Missing-code rows are protected from garbage assignment.

intersect(age_diag$assigned_missing_indices, low_idx)
integer(0)
intersect(age_diag$assigned_missing_indices, high_idx)
integer(0)

Combine variables in one pipeline

Most workflows generate several variables together. The same diagnostics shape is used for every variable in the spec.

spec <- mock_spec(
  response_spec$variables$response,
  age_spec$variables$age
)

combined_baseline <- generate_mock_data_native(spec, n = 200, seed = 31)
combined_processed <- postprocess_mock_data(combined_baseline, spec, seed = 32)

combined_diag <- attr(combined_processed, "mockdata_diagnostics")
names(combined_diag$variables)
[1] "response" "age"     

A compact audit summary can be built from the diagnostics.

data.frame(
  variable = names(combined_diag$variables),
  preexisting_missing = vapply(
    combined_diag$variables,
    function(x) length(x$preexisting_missing_code_indices),
    integer(1)
  ),
  assigned_missing = vapply(
    combined_diag$variables,
    function(x) length(x$assigned_missing_indices),
    integer(1)
  ),
  assigned_garbage = vapply(
    combined_diag$variables,
    function(x) sum(lengths(x$assigned_garbage_indices)),
    integer(1)
  )
)
         variable preexisting_missing assigned_missing assigned_garbage
response response                  73               40                0
age           age                   0               10               14

Preserve diagnostics before reshaping

Diagnostics are stored as an attribute on the returned data frame. Some downstream operations keep attributes and others drop them. If diagnostics are part of your QA workflow, save them before heavy reshaping or joins.

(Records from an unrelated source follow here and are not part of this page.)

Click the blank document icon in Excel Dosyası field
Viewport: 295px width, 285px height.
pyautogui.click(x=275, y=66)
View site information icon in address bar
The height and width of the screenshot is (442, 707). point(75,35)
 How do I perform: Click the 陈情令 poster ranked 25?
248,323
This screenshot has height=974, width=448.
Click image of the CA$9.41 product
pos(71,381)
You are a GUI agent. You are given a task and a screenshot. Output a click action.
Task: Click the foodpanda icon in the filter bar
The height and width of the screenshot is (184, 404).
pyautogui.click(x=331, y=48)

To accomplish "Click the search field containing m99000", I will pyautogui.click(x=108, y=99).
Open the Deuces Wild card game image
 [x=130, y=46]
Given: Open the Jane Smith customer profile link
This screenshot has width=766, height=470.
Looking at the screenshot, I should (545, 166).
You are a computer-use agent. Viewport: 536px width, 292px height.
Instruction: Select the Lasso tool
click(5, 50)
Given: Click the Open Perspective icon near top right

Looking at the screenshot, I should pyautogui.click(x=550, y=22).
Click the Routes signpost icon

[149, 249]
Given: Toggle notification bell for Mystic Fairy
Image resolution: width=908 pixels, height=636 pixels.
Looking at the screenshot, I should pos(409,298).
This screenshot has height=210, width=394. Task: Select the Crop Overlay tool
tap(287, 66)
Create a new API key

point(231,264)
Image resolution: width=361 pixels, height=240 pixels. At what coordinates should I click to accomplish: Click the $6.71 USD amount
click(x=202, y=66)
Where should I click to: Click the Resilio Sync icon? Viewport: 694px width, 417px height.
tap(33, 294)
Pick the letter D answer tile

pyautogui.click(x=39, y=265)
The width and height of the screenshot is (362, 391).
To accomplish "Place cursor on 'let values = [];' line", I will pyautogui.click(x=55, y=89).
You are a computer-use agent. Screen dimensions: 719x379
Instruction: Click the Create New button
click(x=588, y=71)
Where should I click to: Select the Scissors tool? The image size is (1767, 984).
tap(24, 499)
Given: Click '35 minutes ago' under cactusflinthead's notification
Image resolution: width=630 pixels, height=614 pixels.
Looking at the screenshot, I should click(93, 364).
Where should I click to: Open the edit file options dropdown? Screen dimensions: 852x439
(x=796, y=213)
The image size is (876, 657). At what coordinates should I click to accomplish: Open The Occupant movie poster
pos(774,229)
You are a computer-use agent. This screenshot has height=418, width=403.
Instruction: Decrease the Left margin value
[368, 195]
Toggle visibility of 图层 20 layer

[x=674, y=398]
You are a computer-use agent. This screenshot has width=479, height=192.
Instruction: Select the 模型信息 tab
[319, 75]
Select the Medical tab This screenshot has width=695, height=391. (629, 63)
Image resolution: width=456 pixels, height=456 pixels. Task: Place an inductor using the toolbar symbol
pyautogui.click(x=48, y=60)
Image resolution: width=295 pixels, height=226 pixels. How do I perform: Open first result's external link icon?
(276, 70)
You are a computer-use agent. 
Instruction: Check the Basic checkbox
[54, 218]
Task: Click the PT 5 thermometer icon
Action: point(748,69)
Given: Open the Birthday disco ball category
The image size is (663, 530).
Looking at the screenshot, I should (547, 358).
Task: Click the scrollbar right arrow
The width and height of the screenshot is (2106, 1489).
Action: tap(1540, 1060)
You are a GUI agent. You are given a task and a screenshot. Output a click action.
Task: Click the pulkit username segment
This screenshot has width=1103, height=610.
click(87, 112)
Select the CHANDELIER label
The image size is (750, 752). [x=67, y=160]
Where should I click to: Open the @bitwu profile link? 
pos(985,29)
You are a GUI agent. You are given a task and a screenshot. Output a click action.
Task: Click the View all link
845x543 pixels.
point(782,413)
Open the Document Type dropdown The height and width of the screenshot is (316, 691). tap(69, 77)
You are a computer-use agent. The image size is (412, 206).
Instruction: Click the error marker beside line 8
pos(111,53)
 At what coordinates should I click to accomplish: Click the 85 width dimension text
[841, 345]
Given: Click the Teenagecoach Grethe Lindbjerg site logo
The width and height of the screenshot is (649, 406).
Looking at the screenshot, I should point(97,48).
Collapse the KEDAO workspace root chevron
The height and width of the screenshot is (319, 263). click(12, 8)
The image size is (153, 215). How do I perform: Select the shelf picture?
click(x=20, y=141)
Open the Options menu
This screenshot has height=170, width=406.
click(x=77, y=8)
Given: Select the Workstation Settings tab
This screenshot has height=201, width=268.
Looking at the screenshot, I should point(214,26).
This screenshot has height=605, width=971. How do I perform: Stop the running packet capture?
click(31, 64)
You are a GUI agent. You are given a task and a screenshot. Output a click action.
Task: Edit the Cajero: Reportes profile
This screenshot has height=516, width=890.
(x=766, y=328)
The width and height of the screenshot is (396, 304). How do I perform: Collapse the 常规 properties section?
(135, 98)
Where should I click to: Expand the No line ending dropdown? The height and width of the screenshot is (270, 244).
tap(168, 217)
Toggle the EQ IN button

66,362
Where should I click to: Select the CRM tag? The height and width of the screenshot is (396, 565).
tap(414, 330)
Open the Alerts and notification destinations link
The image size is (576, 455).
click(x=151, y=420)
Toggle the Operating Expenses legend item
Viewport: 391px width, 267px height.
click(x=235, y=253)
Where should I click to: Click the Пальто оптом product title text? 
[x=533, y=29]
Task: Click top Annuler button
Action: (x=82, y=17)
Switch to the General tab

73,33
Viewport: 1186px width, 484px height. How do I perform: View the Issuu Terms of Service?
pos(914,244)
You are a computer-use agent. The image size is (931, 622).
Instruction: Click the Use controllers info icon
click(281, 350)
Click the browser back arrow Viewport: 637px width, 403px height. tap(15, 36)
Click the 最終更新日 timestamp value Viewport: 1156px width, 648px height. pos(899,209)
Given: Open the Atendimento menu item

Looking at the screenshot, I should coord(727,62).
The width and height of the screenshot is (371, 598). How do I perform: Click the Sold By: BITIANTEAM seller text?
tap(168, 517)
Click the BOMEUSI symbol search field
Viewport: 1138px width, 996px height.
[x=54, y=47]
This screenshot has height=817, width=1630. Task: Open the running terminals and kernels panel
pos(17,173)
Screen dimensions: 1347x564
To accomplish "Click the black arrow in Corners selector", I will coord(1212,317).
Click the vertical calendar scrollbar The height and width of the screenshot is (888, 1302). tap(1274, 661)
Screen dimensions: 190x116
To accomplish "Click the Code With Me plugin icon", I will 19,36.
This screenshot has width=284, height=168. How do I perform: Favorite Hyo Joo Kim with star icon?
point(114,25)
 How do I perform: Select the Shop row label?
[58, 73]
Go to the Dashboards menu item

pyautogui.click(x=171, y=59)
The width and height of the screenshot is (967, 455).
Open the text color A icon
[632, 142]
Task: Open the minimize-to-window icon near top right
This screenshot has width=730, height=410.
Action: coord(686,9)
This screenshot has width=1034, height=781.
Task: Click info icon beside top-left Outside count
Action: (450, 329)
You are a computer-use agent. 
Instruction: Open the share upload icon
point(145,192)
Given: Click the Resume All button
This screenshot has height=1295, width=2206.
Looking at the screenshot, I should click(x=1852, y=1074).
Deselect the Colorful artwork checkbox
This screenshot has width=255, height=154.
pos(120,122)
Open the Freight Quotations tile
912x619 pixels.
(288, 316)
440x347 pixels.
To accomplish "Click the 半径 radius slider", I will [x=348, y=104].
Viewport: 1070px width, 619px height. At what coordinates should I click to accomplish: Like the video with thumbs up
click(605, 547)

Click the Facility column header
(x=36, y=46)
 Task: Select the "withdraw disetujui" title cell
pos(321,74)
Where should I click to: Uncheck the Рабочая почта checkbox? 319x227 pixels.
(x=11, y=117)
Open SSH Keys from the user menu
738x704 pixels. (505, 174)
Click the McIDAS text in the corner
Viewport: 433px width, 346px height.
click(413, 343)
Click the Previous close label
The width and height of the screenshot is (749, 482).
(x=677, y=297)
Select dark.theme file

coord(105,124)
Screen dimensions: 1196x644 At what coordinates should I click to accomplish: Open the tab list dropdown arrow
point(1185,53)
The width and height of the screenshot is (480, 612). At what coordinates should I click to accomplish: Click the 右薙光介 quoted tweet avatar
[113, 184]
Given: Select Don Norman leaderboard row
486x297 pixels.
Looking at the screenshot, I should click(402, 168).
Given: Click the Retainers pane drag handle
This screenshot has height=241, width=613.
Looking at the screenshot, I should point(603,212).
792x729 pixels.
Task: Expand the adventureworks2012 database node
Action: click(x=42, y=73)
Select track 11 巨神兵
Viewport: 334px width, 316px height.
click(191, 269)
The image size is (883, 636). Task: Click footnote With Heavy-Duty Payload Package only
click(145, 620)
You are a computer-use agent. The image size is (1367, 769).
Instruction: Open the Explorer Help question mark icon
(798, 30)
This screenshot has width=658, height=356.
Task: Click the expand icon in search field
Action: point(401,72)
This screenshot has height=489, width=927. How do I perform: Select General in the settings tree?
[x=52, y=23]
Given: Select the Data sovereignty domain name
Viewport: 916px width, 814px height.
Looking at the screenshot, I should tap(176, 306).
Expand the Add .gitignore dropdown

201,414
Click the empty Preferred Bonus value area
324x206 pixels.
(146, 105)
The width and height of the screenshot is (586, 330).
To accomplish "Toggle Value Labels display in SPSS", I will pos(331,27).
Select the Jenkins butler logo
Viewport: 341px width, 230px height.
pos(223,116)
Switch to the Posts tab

saved_diagnostics <- attr(combined_processed, "mockdata_diagnostics")

subset_data <- combined_processed[1:5, ]
is.null(attr(subset_data, "mockdata_diagnostics"))
[1] FALSE
names(saved_diagnostics$variables)
[1] "response" "age"     

Re-running post-processing

postprocess_mock_data() is intentionally not idempotent. Running it again on a data frame that already has mockdata_diagnostics would double-contaminate the data, so MockData stops loudly.

postprocess_mock_data(combined_processed, spec, seed = 33)
Error:
! postprocess_mock_data() appears to have already run on this data. Start from baseline generated data to avoid double post-processing.

Start again from baseline data when you want a fresh post-processing draw.